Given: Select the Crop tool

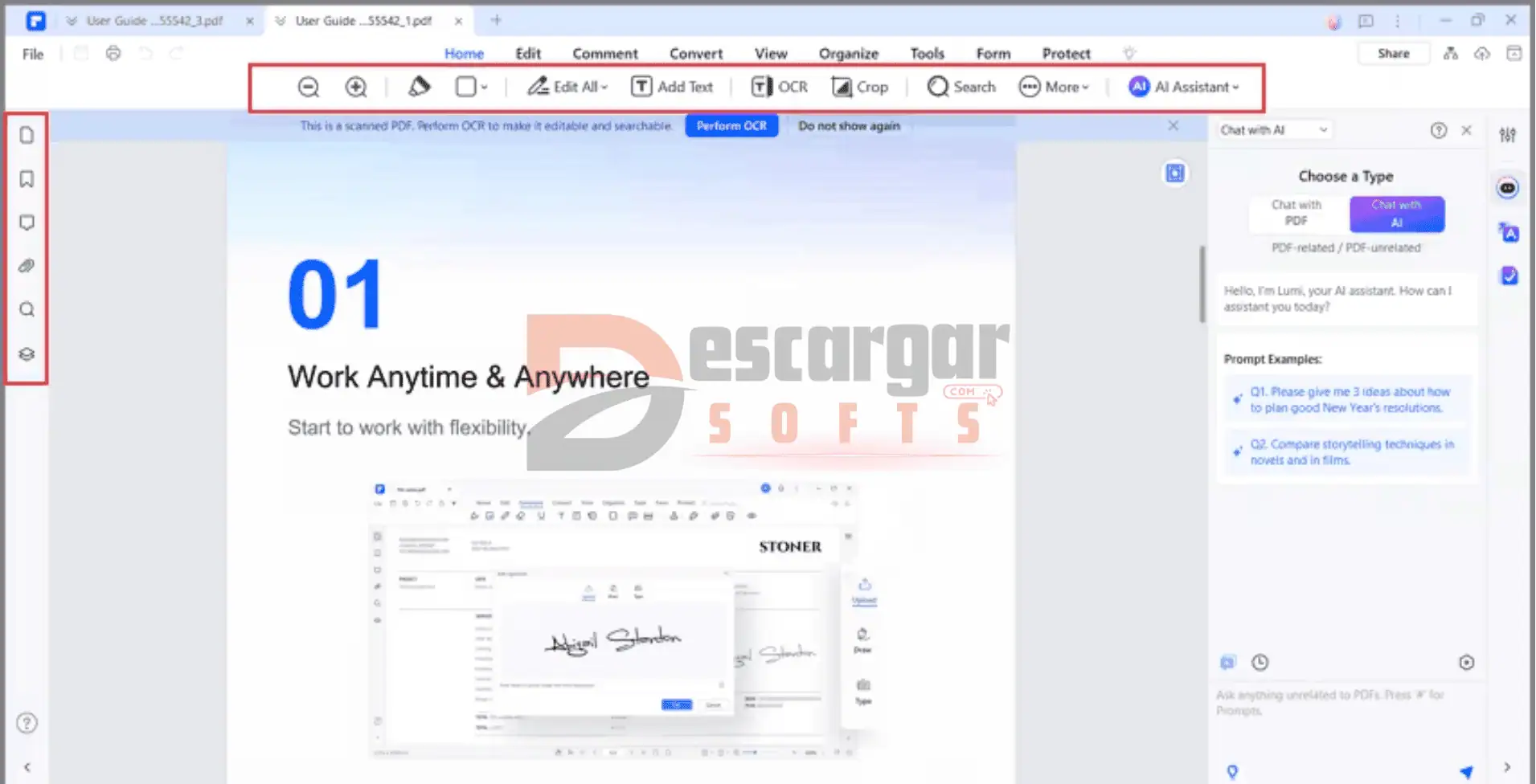Looking at the screenshot, I should point(859,87).
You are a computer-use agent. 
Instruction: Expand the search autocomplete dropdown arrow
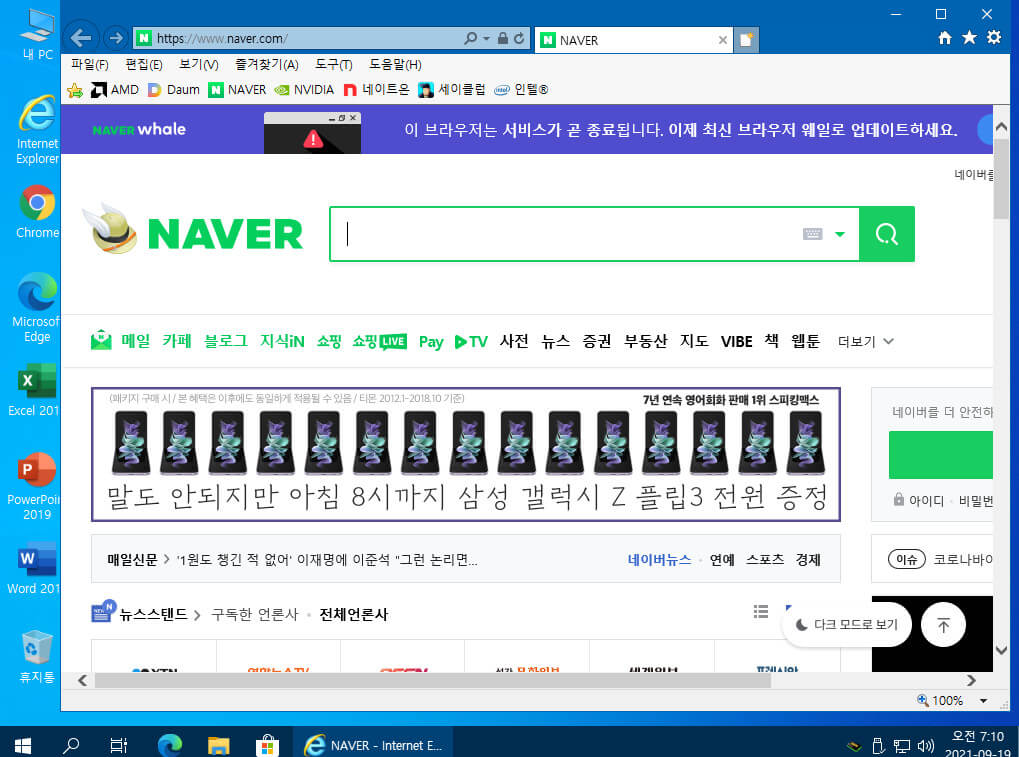[x=840, y=235]
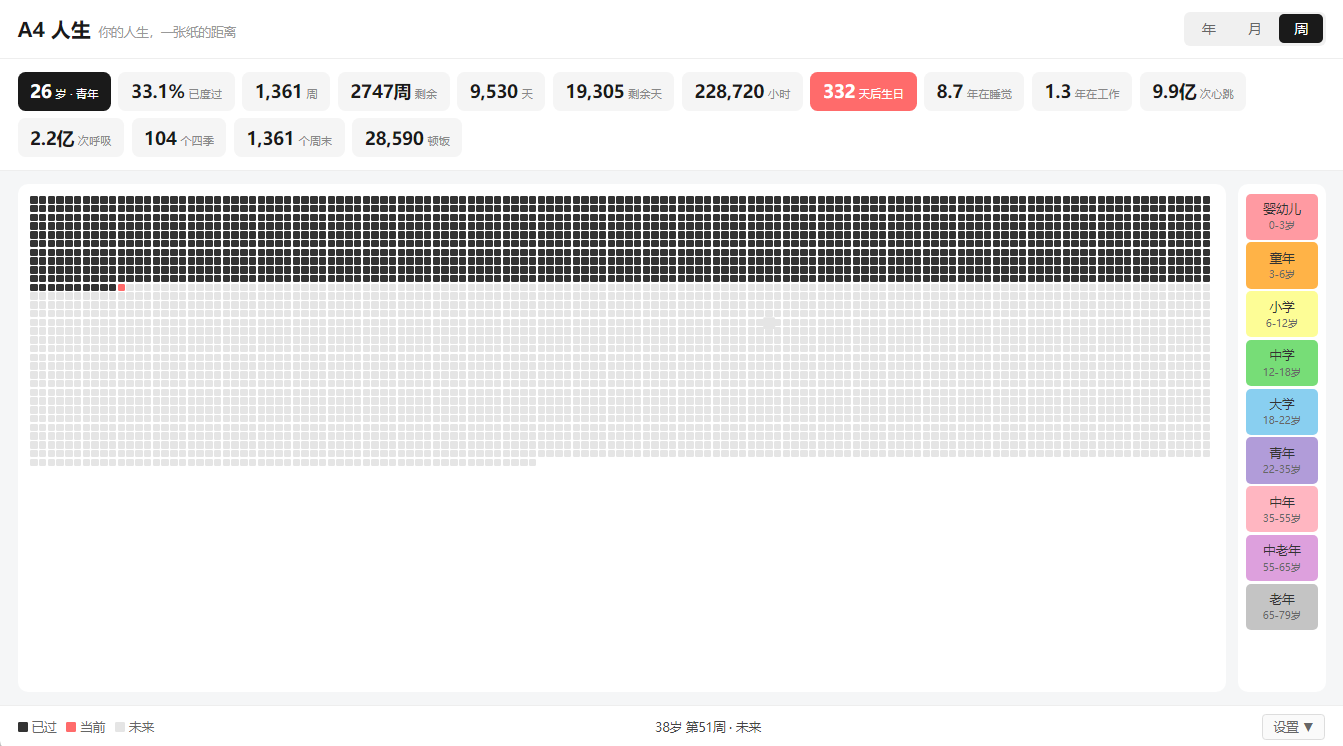Select the purple 青年 22-35岁 swatch
The width and height of the screenshot is (1343, 746).
[x=1282, y=460]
● ● ● ● ●
Word for word, return the listing above; the pictures do not belong in the copy.

- _YOUR SOLUTION_
Given: Select the Crop tool

Looking at the screenshot, I should point(859,87).
You are a computer-use agent. 
Instruction: Expand the search autocomplete dropdown arrow
[x=840, y=235]
Select the purple 青年 22-35岁 swatch
The width and height of the screenshot is (1343, 746).
[x=1282, y=460]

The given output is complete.